*** Opening Excerpt provided ***

Predicted alterations in tertiary structure of the N-terminus of Na(+)/K(+)-ATPase alpha-subunit caused by phosphorylation or acidic replacement of the PKC phosphorylation site Ser-23.

The protein kinase C (PKC)-mediated phosphorylation of the Na(+)/K(+)-ATPase alpha-subunit has been shown to play an important role in regulation of the Na(+)/K(+)-ATPase activity. In the rat alpha1-subunit, phosphorylation occurs at Ser-23 and results in inhibition of the transport function of the Na(+)/K(+)-ATPase, which is mimicked by replacing the Ser-23 by the negatively charged glutamic acid or by aspartic acid. Using comparative molecular modeling, we investigated whether phosphorylation or acidic replacement at position 23 causes a dramatic change in the molecular electrostatic potential at position 23 as a result of insertion of a negative charge of the phosphoryl group or Glu per se, or whether, alternatively, the modification causes larger-scale conformational changes in the N-terminus of the alpha-subunit. The results predict a considerable conformational change of the 30-residue stretch around Ser-23 when mutated to the residues carrying a net negative charge or being phosphorylated. The structural rearrangements occur within the N-terminal helix-loop-helix motif with a set of charged residues. This motif has structural homology with one in the Ca(2+)-ATPase and may form a function-related structural site in the P-type ATPases. Comparative molecular modeling indicates a lengthening of the interhelical loop and an order-to-disorder transition by disrupting a helix at position 23 because of posphorylation.

*** Closing Excerpt provided ***

Transcribe the passage of the Ser-23 phosphorylation abstract starting at "Predicted alterations in" and ending at "phosphorylation site Ser-23.". The lines after this abstract have no role in this exercise.

*** Opening Data shown ***

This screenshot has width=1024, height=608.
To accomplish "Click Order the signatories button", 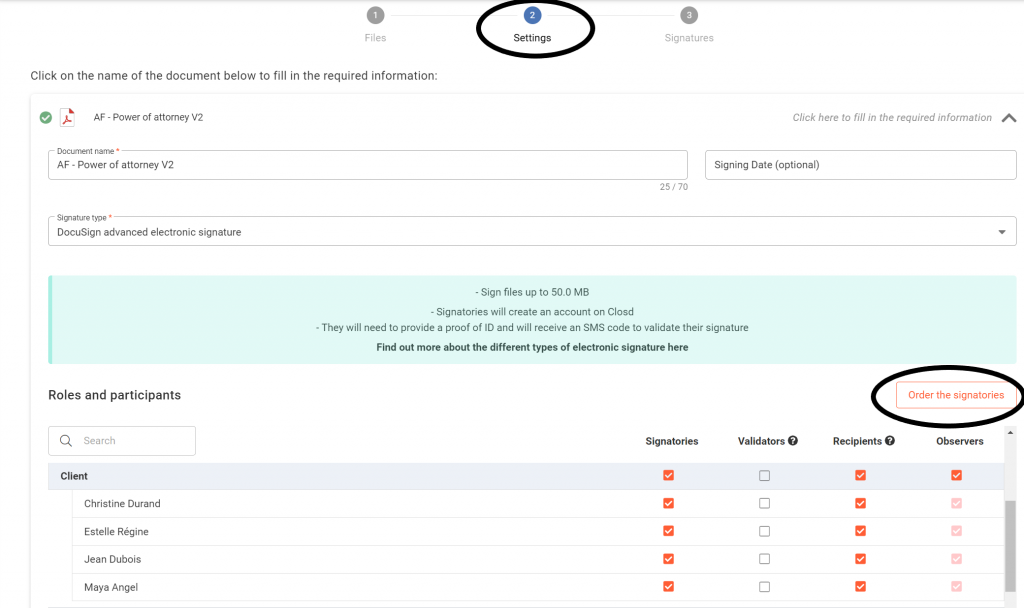I will pos(955,395).
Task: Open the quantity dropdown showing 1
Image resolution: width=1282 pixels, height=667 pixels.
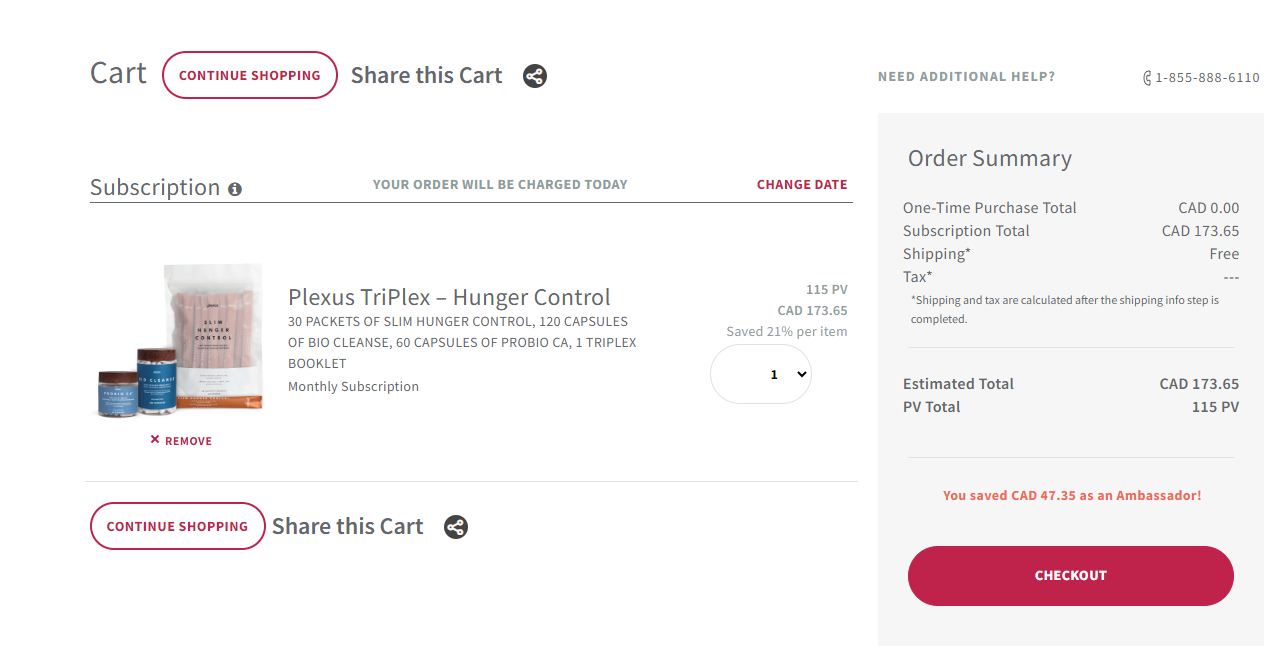Action: pos(760,374)
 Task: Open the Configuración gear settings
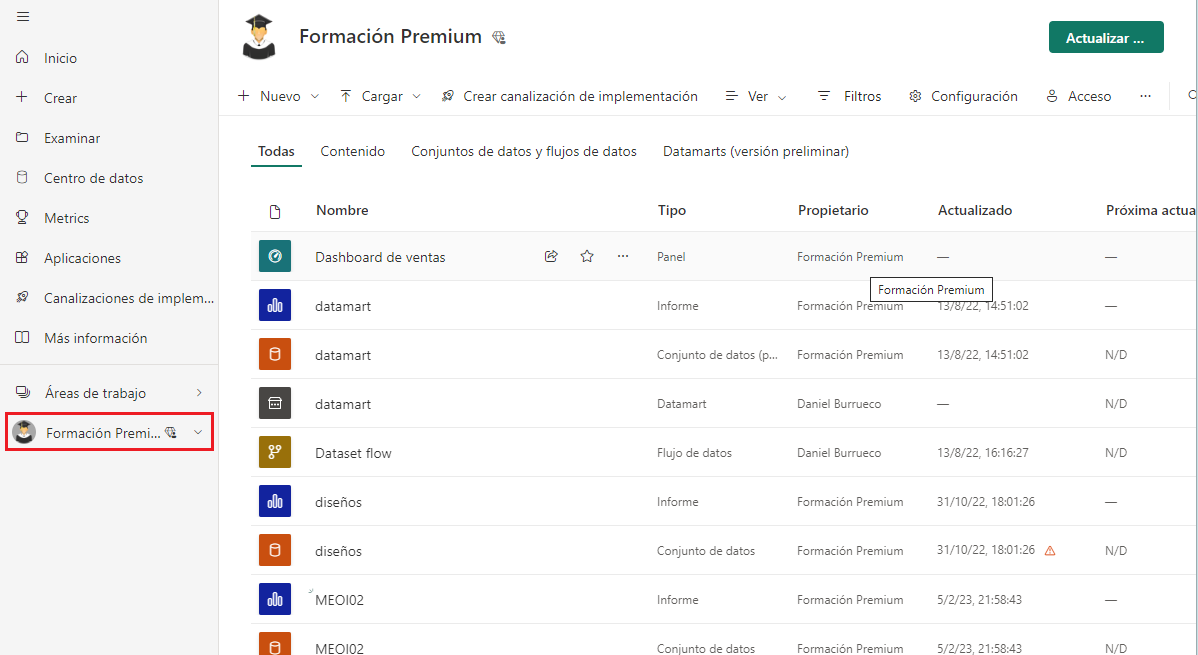[x=963, y=97]
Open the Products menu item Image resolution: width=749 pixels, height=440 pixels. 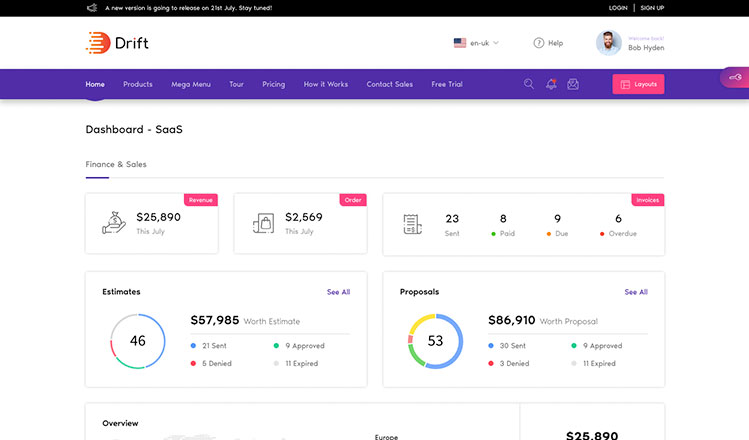point(138,84)
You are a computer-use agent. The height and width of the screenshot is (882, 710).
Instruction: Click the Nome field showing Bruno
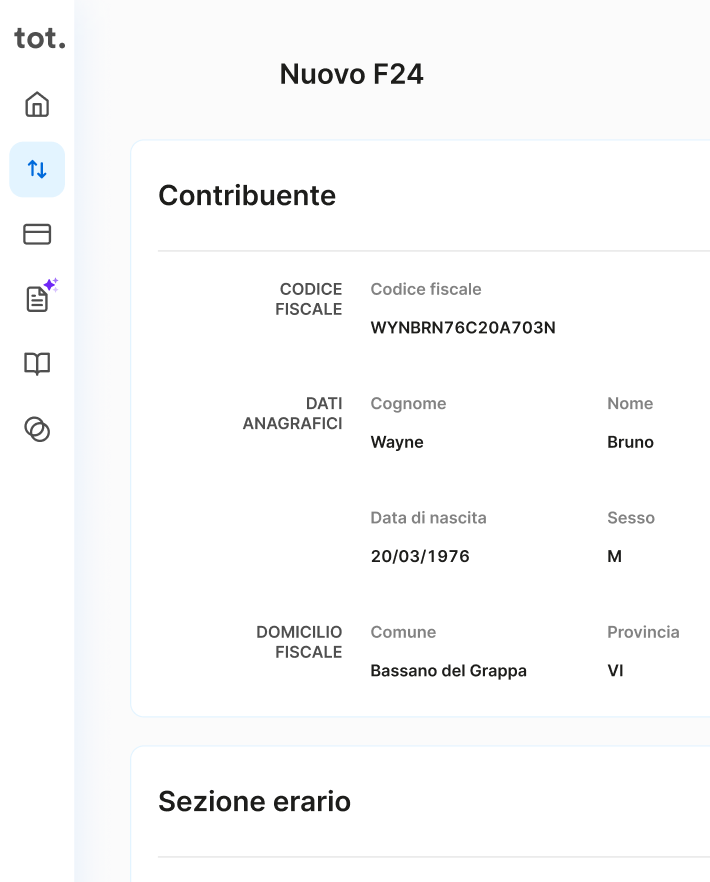tap(630, 442)
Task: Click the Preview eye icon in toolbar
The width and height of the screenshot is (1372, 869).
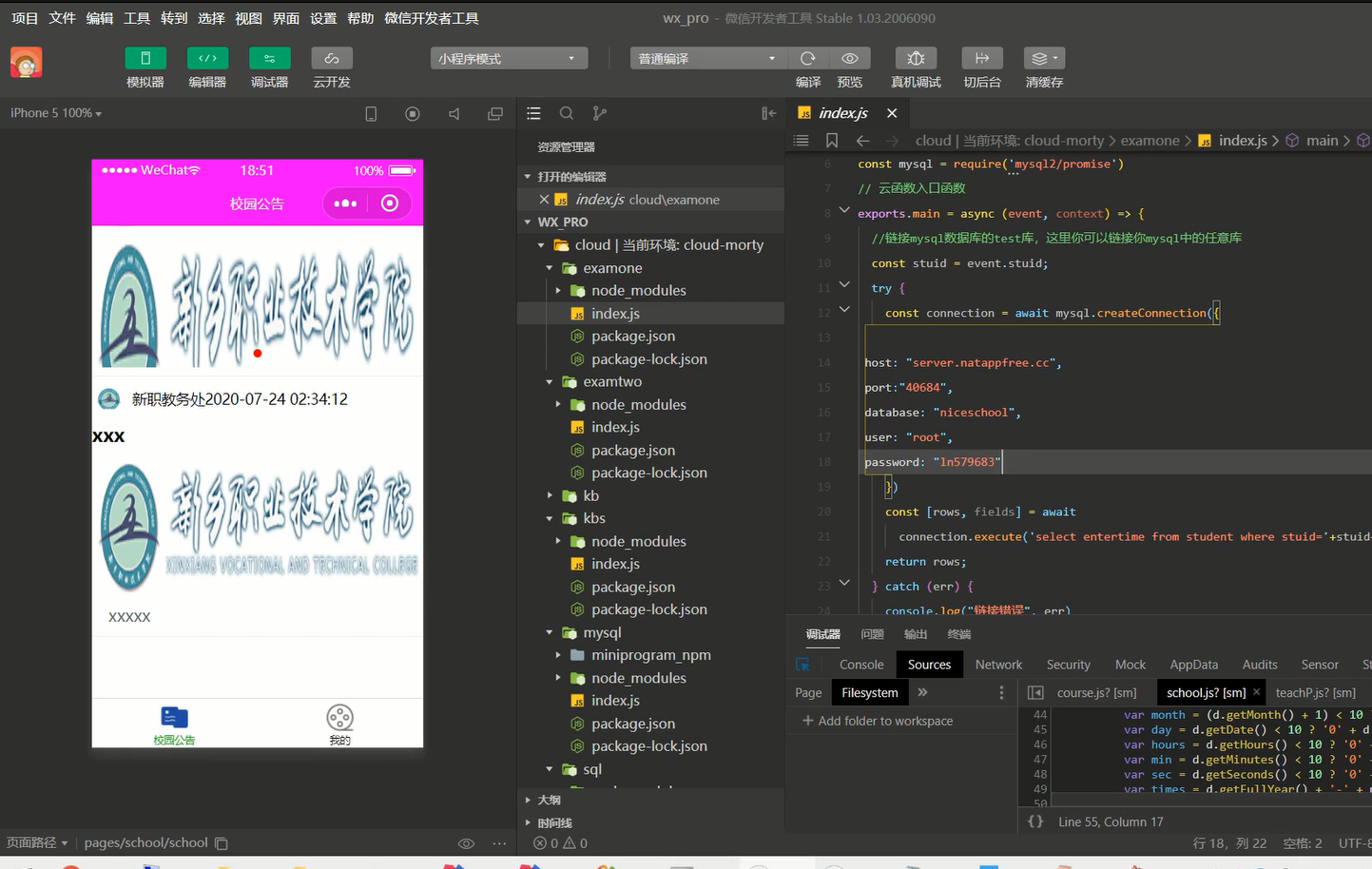Action: (850, 58)
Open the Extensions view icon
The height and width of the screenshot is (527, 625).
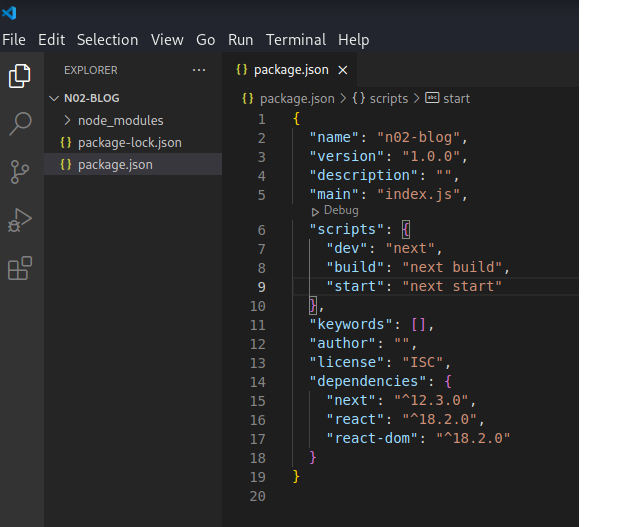tap(20, 268)
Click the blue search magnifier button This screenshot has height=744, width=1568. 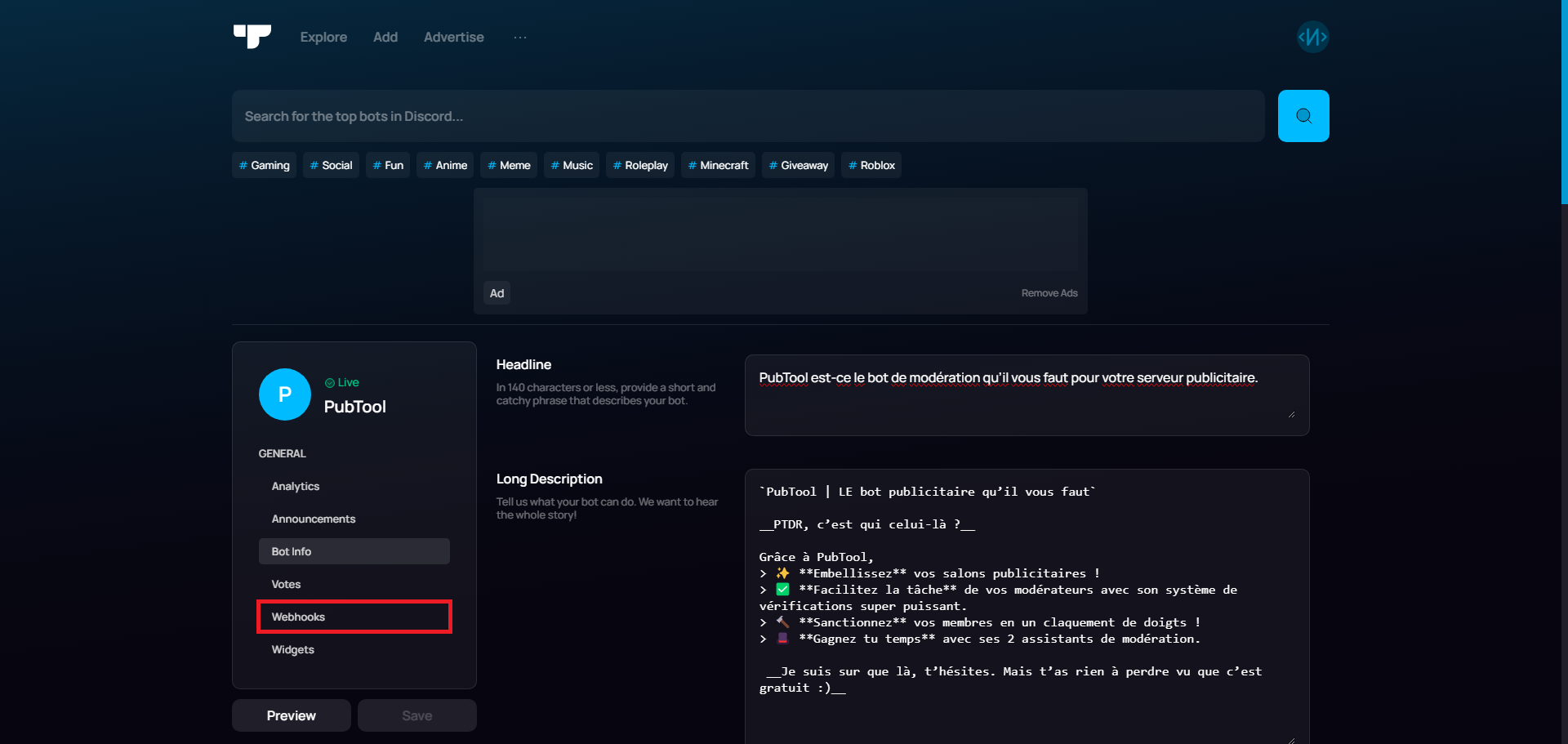click(x=1303, y=116)
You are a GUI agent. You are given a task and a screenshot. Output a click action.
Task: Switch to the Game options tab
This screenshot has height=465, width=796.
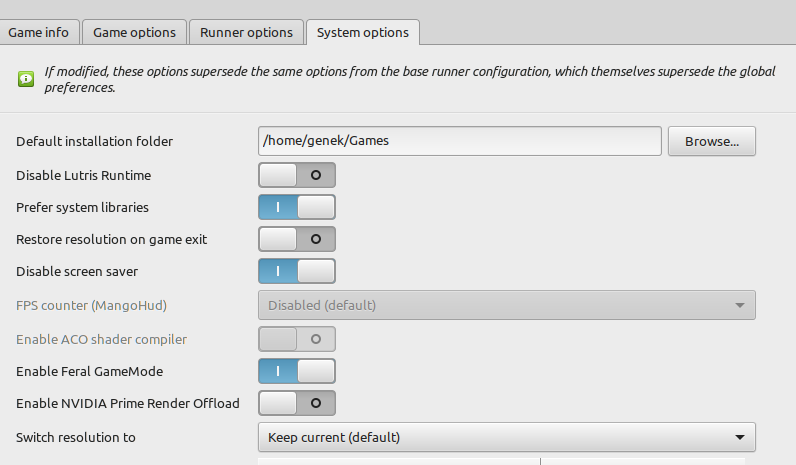135,32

*** Closing Data shown ***

### Output for this exercise
Predicted alterations in tertiary structure of the N-terminus of Na(+)/K(+)-ATPase alpha-subunit caused by phosphorylation or acidic replacement of the PKC phosphorylation site Ser-23.